O casamento, esse consórcio idealizado como eterno, frequentemente se revela uma metamorfose contínua. O lema “até que a morte os separe” muitas vezes prenuncia a morte do próprio eu, deixando claro que não há garantias para a eternidade conjugal. A fidelidade genuína, acredito, pertence somente a Deus e ao próprio ser. Não se trata de defender a licenciosidade, mas de valorizar a liberdade como a essência da felicidade. Shakespeare estava certo ao dizer: “O diabo pode citar as Escrituras quando isso lhe convém”. E, talvez, ser conveniente seja, no fundo, buscar a própria realização.
Ao observar o movimento das ruas, vejo mulheres que, como Fabíola, recuperam o brilho nos olhos e a coragem de trilhar seus próprios caminhos. As unhas coloridas, símbolos de vitalidade, ressurgem como manifestações de liberdade e autoafirmação. E, nessa teia de histórias, percebo que o amor, em sua forma mais pura, não aprisiona, mas liberta. Não controla, mas confia. Não exige, mas oferece. Um amor verdadeiro permite que cada indivíduo voe em seu próprio ritmo, sem receios de perder-se, pois sabe que, no reencontro, haverá ainda mais para compartilhar.
Essa, afinal, é a beleza da vida. Como Raul Seixas tão bem cantou sobre “A Maçã”, a liberdade é um direito inalienável, uma busca constante que nos reconecta à nossa essência mais profunda.

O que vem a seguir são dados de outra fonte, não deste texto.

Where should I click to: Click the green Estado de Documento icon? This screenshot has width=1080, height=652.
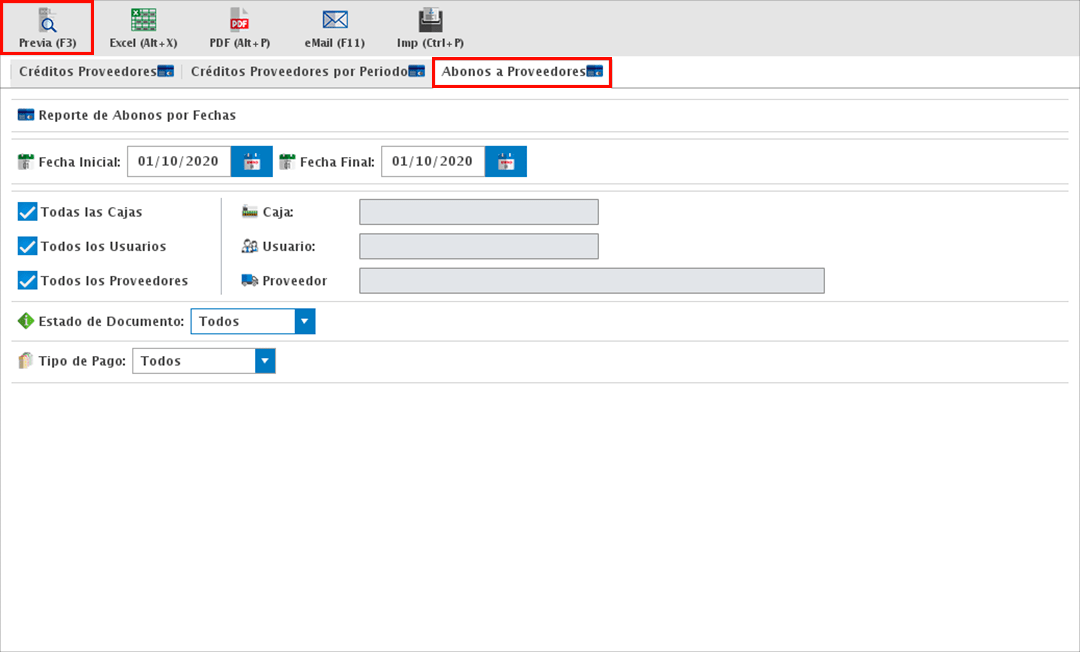[x=26, y=321]
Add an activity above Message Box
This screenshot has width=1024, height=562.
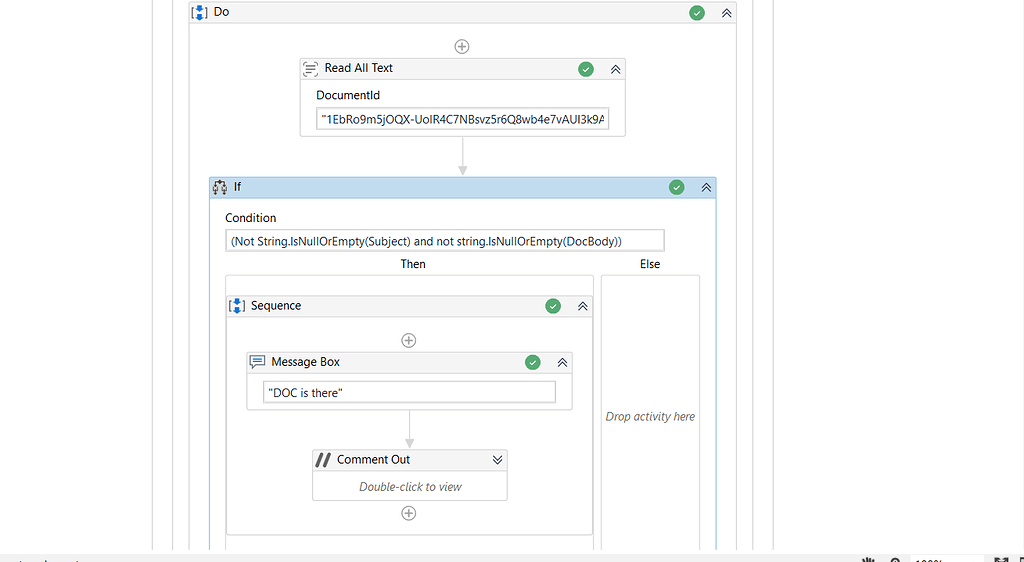tap(408, 340)
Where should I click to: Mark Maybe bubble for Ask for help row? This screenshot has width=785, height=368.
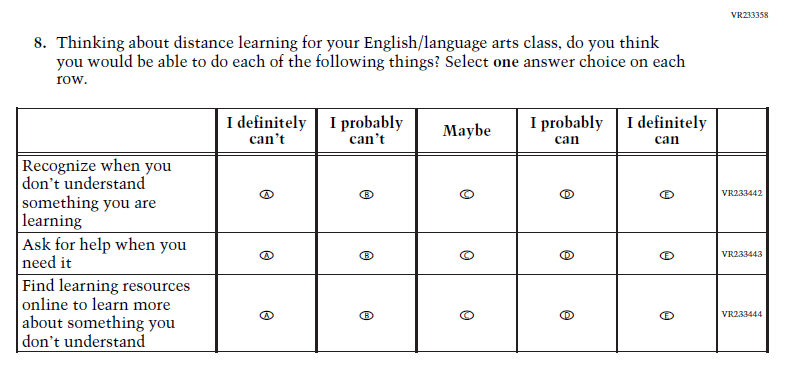coord(467,255)
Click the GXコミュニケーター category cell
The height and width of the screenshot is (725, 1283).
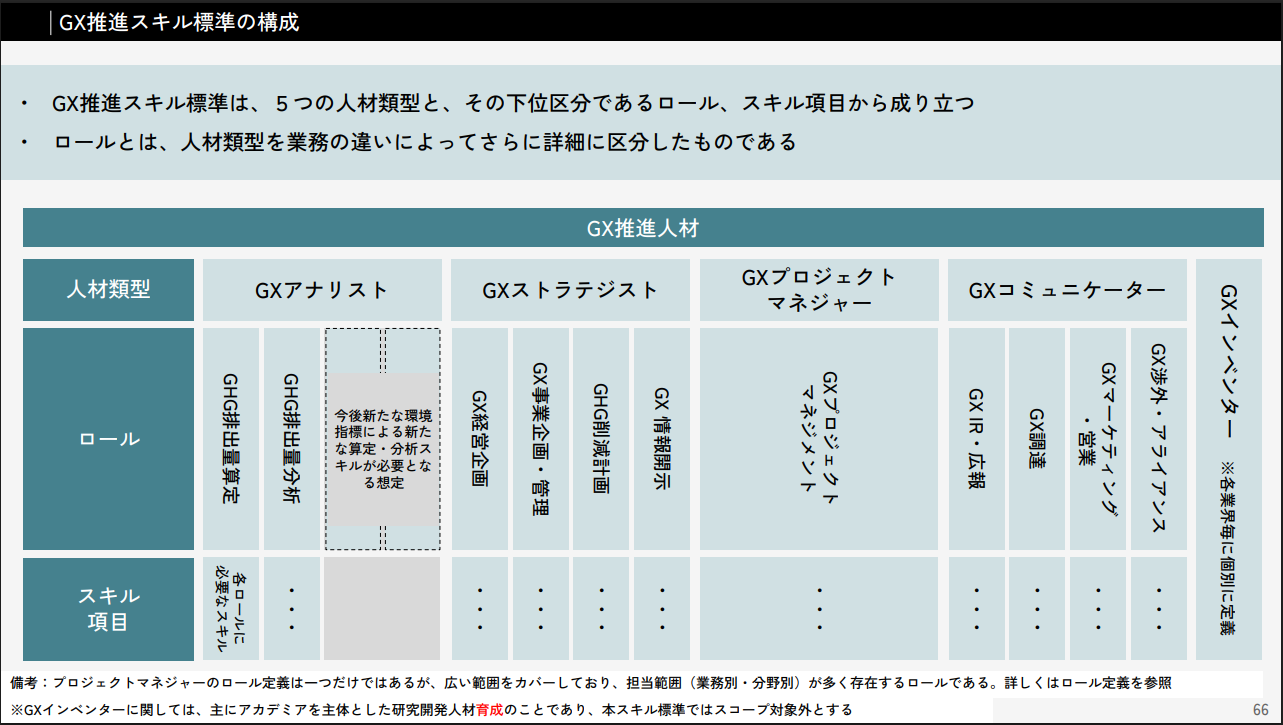[x=1066, y=290]
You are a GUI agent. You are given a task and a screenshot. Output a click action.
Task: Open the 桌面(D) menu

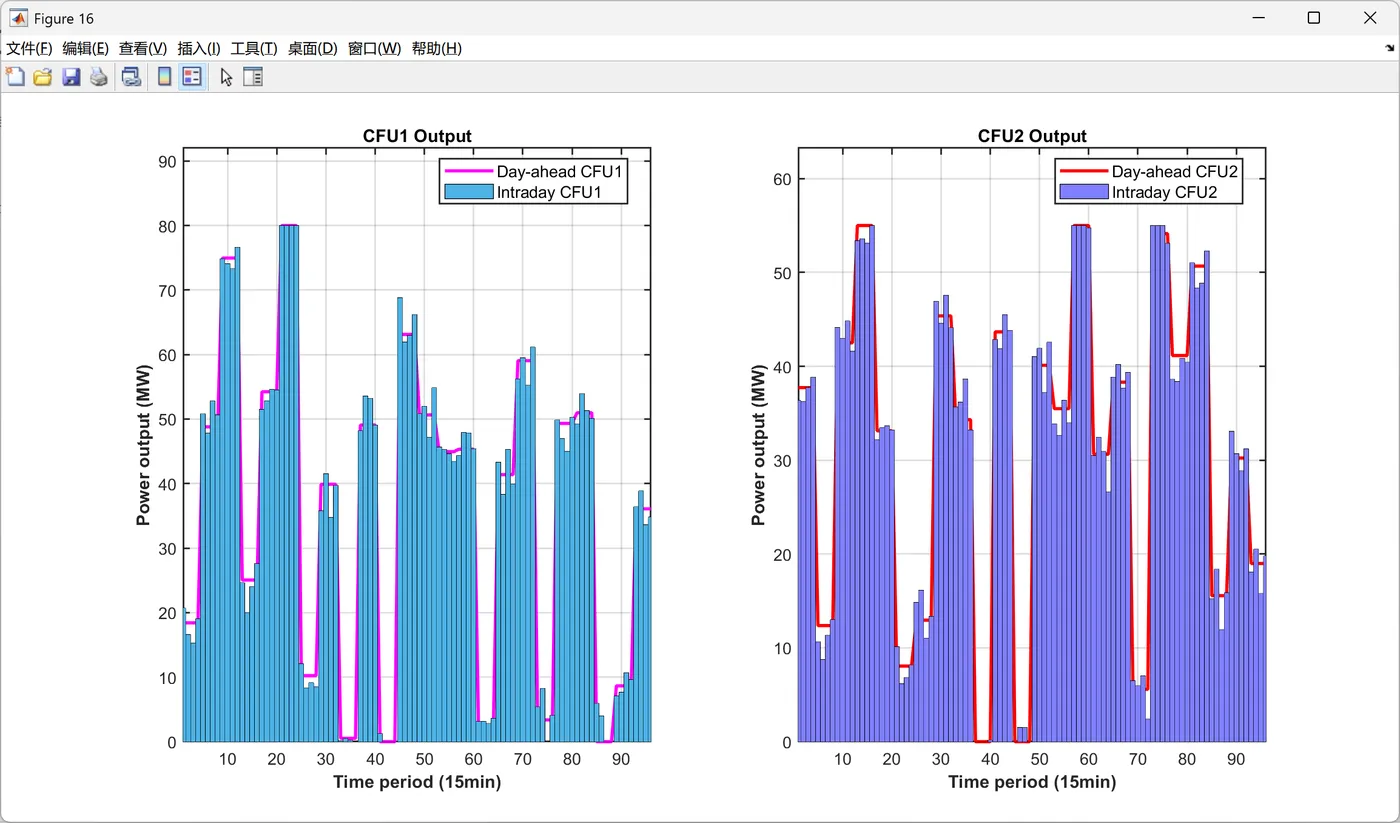pos(313,48)
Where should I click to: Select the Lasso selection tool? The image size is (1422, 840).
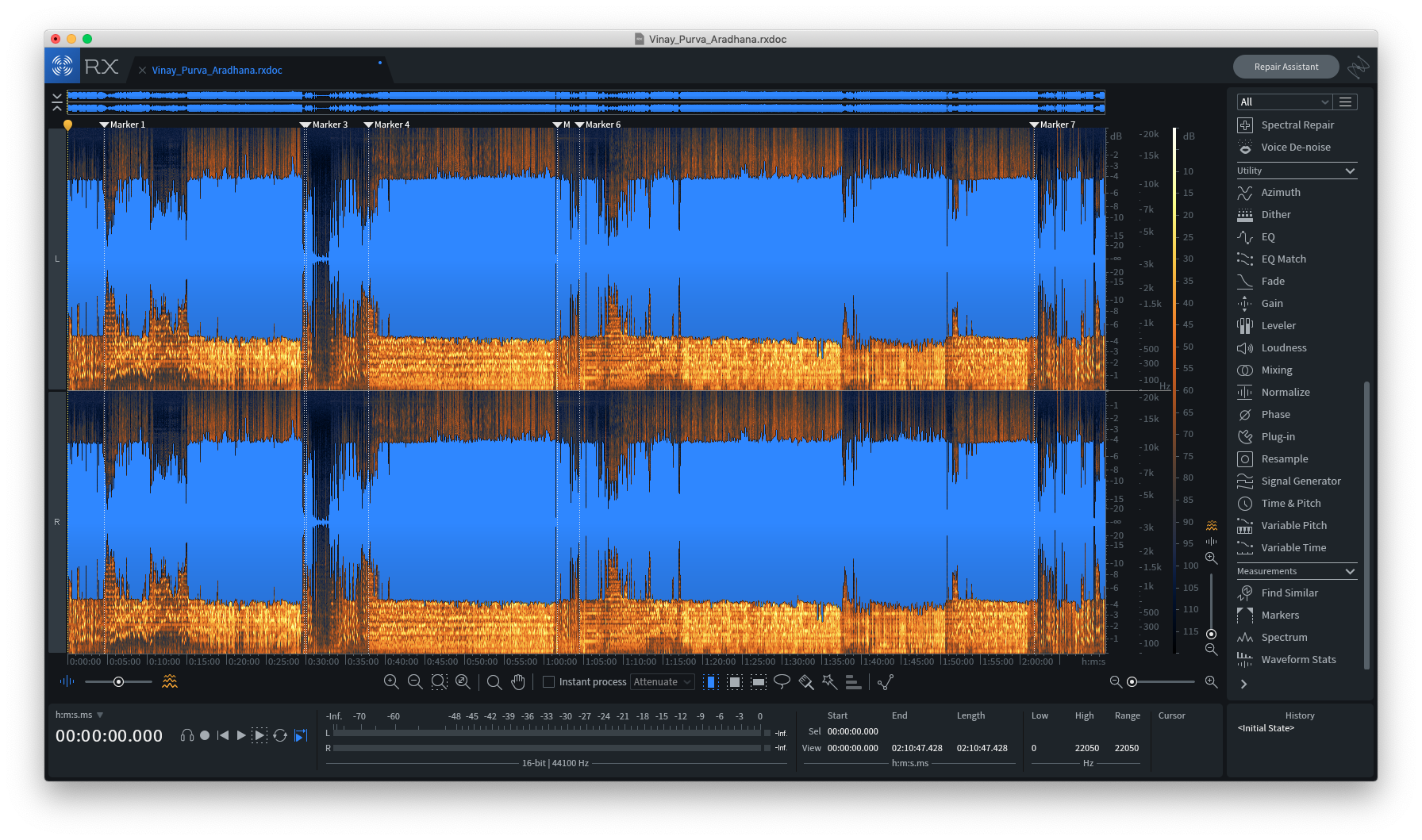782,681
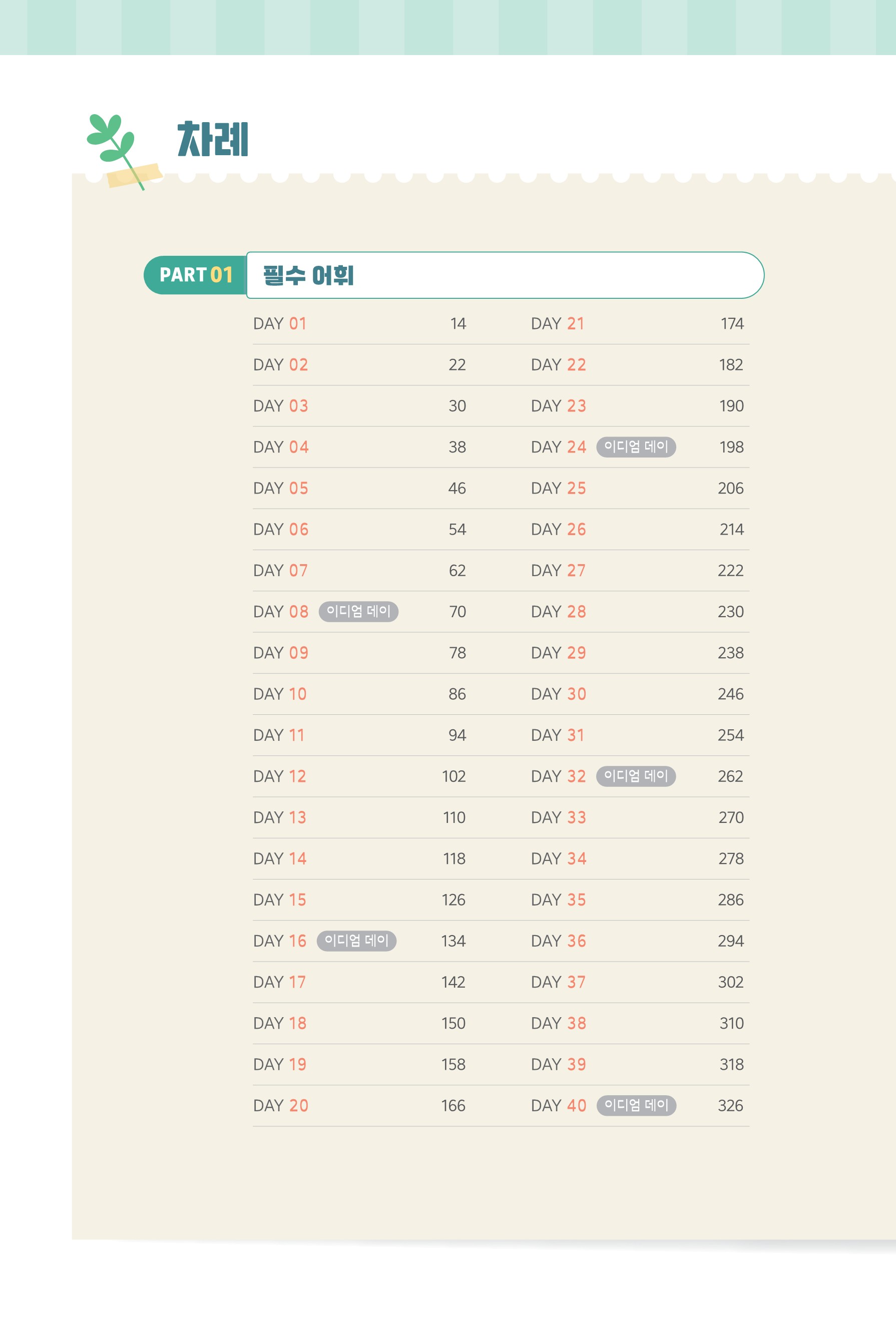896x1322 pixels.
Task: Jump to DAY 21 entry
Action: point(558,324)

E, nesse voo, encontramos não apenas o outro, mas a nós mesmos.
ENCAMINHAMENTO DE PERCEPÇÃO
1. De que forma a cena do casal no café serve como ponto de partida para a reflexão sobre a liberdade feminina no texto?
2. Como a tradição e o conceito de posse influenciam os relacionamentos, segundo o texto, e qual a consequência dessa dinâmica para a mulher?
3. A história de Fabíola é central para a argumentação do texto. Descreva a trajetória dela, desde o casamento até a sua libertação, e explique o significado simbólico da mudança em suas unhas.
4. O texto contrapõe a visão tradicional sobre a infidelidade com uma perspectiva mais ampla sobre a fidelidade. Explique essa contraposição e qual a definição de fidelidade autêntica apresentada.
5. Qual a mensagem central do texto sobre o amor e a liberdade, e como a referência à música “A Maçã”, de Raul Seixas, contribui para reforçar essa mensagem?